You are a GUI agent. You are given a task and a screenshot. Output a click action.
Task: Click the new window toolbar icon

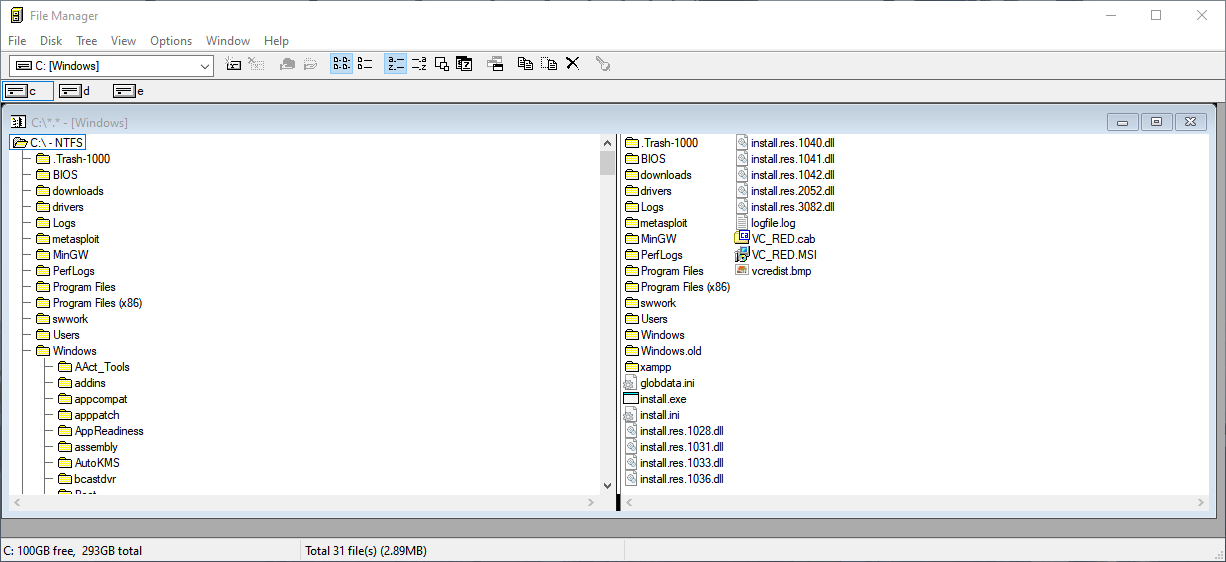[495, 64]
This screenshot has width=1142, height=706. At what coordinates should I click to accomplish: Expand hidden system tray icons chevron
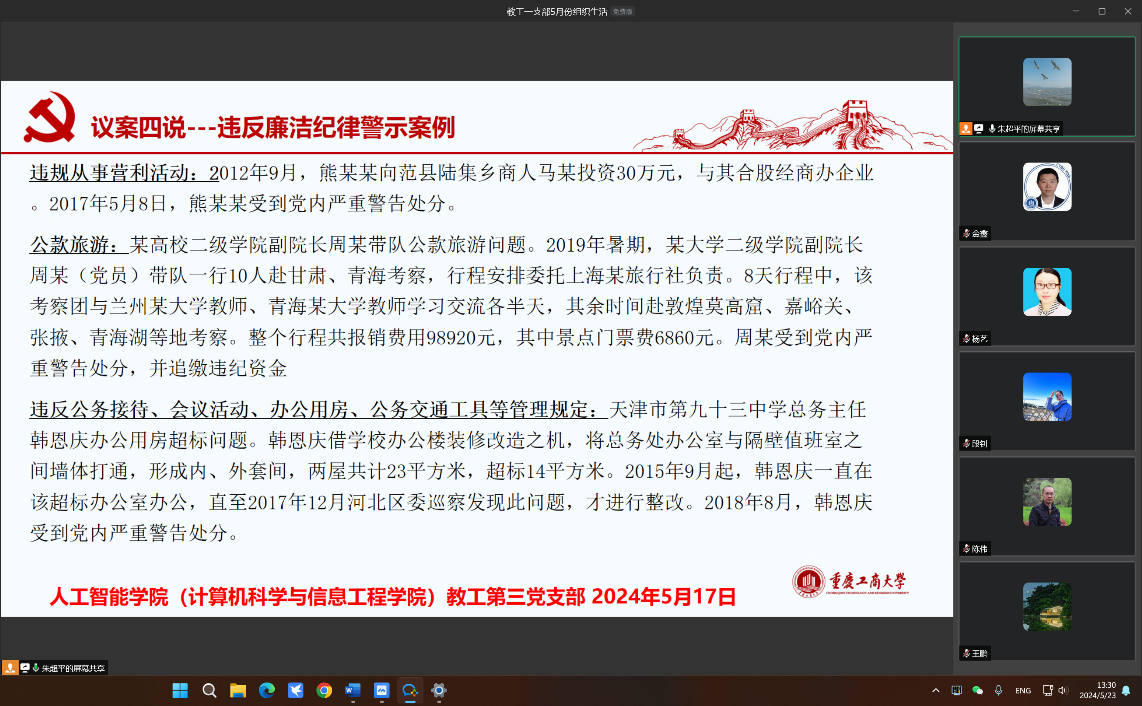pos(936,690)
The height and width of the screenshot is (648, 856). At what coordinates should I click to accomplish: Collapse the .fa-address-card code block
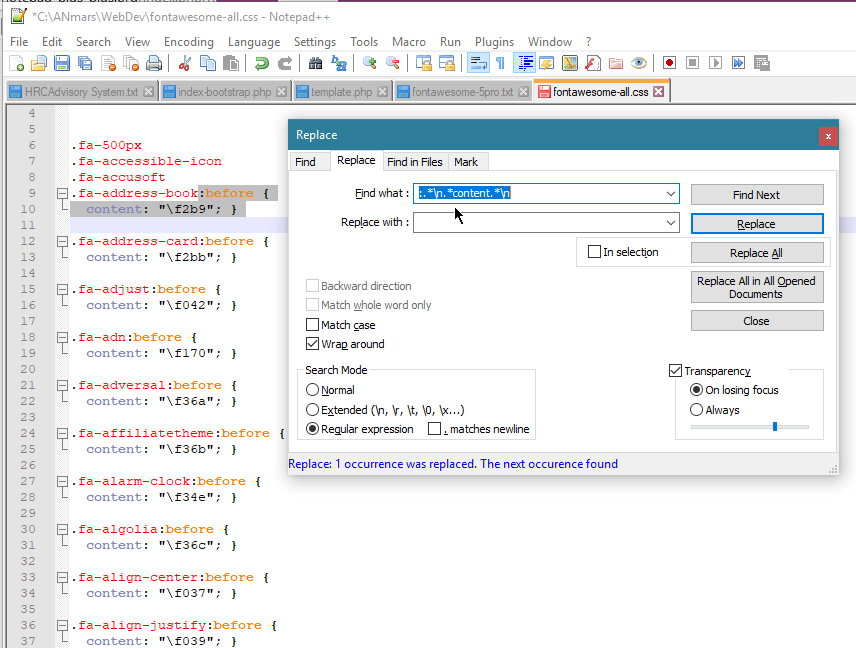61,242
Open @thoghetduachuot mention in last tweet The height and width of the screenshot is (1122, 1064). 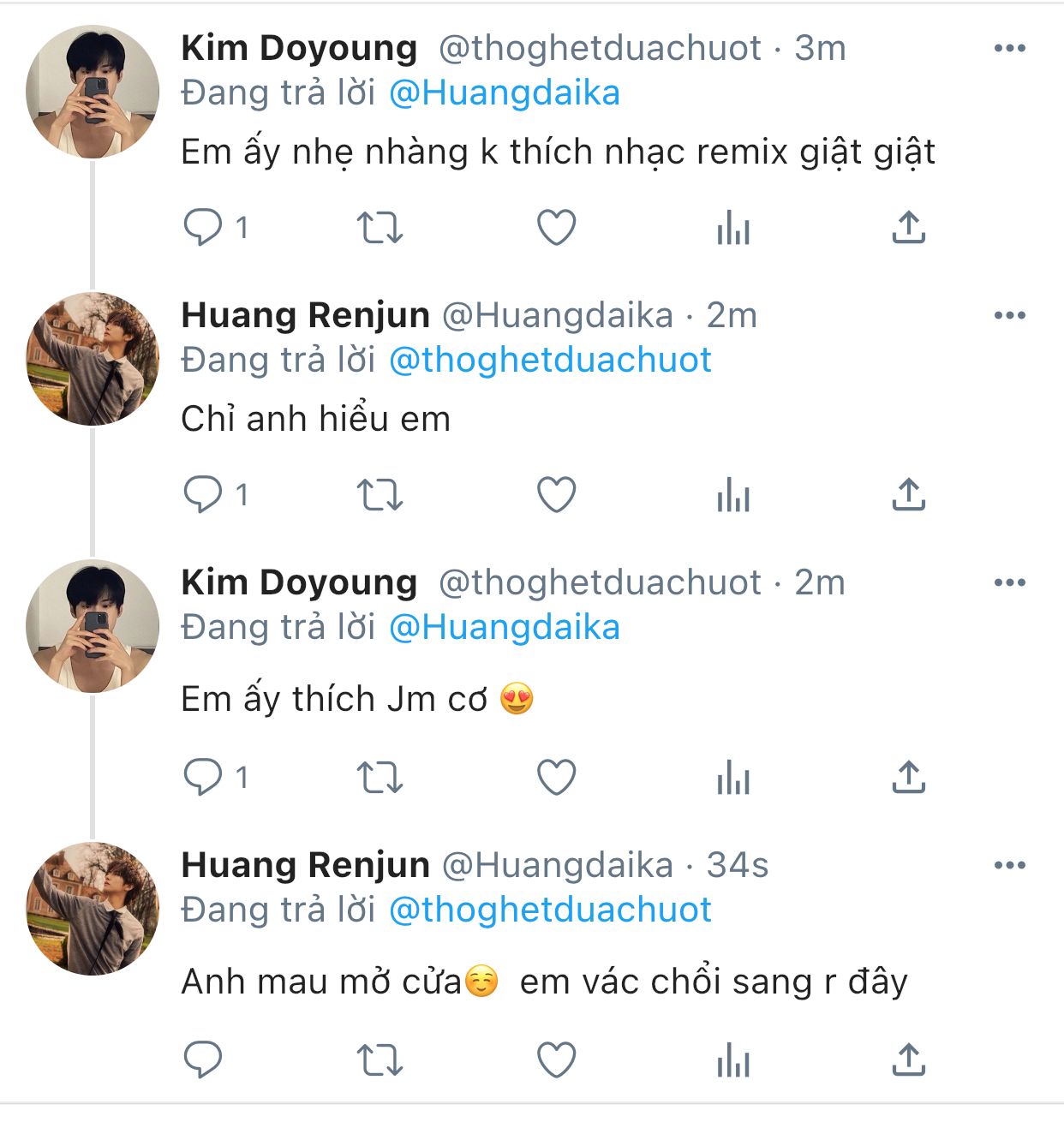click(550, 910)
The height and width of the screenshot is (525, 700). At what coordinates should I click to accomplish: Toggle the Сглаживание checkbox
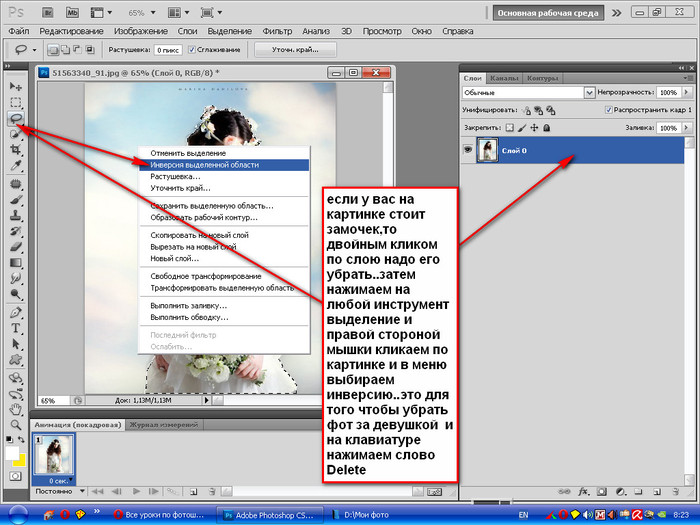[x=193, y=49]
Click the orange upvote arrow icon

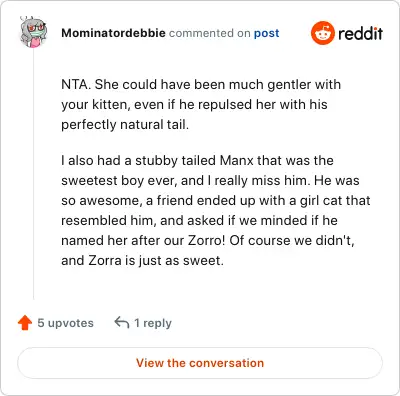coord(25,323)
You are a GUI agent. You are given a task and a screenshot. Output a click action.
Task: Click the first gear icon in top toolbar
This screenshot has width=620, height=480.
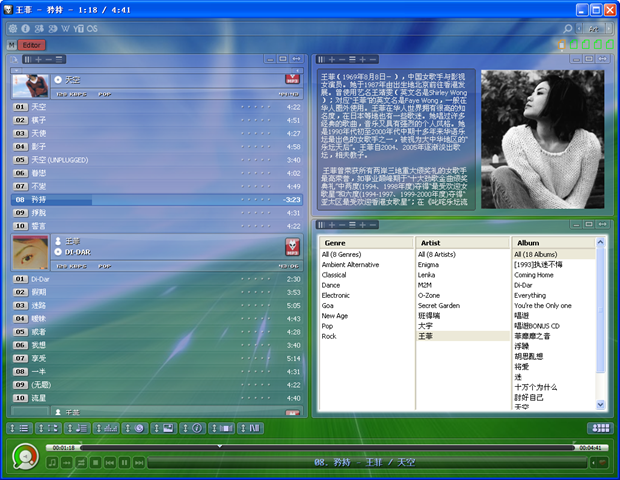point(12,28)
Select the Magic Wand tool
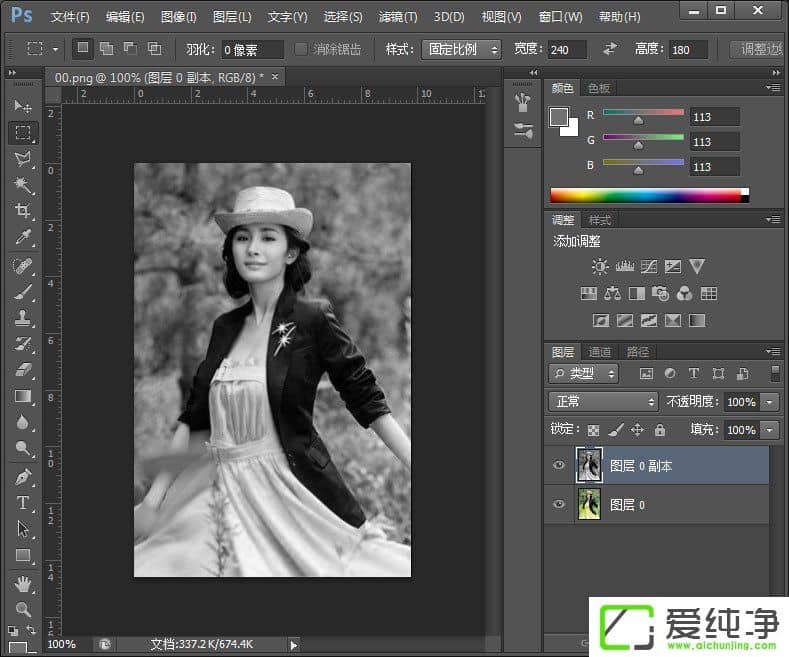The image size is (789, 657). [x=23, y=185]
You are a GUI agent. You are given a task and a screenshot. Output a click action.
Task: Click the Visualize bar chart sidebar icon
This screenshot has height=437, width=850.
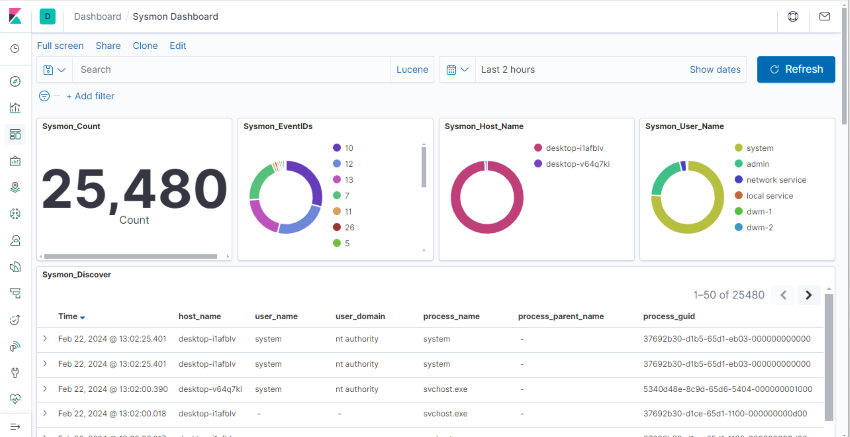[x=15, y=108]

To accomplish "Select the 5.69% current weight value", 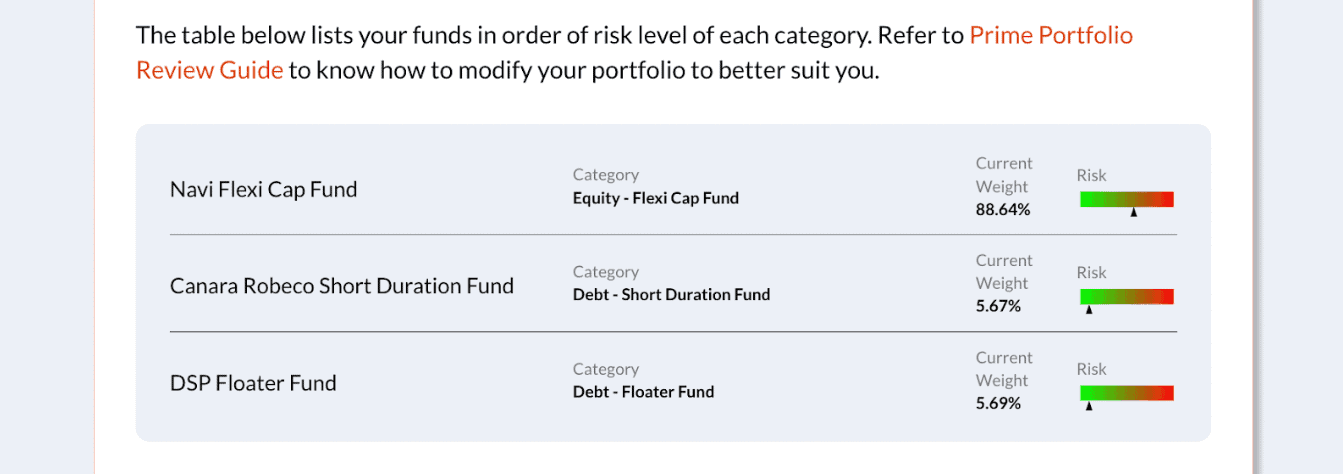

◇ ◇ ◇ ◇ ◇ ◇ ◇

#### Instructions for the task:
Beginning with the line where "Task: Click the Visualize" appears, transcribe the records above word for word through their last line, and include no pictures.

#### Exercise solution:
Task: Click the Visualize bar chart sidebar icon
This screenshot has height=437, width=850.
[x=15, y=108]

To accomplish "Select the 5.69% current weight value", 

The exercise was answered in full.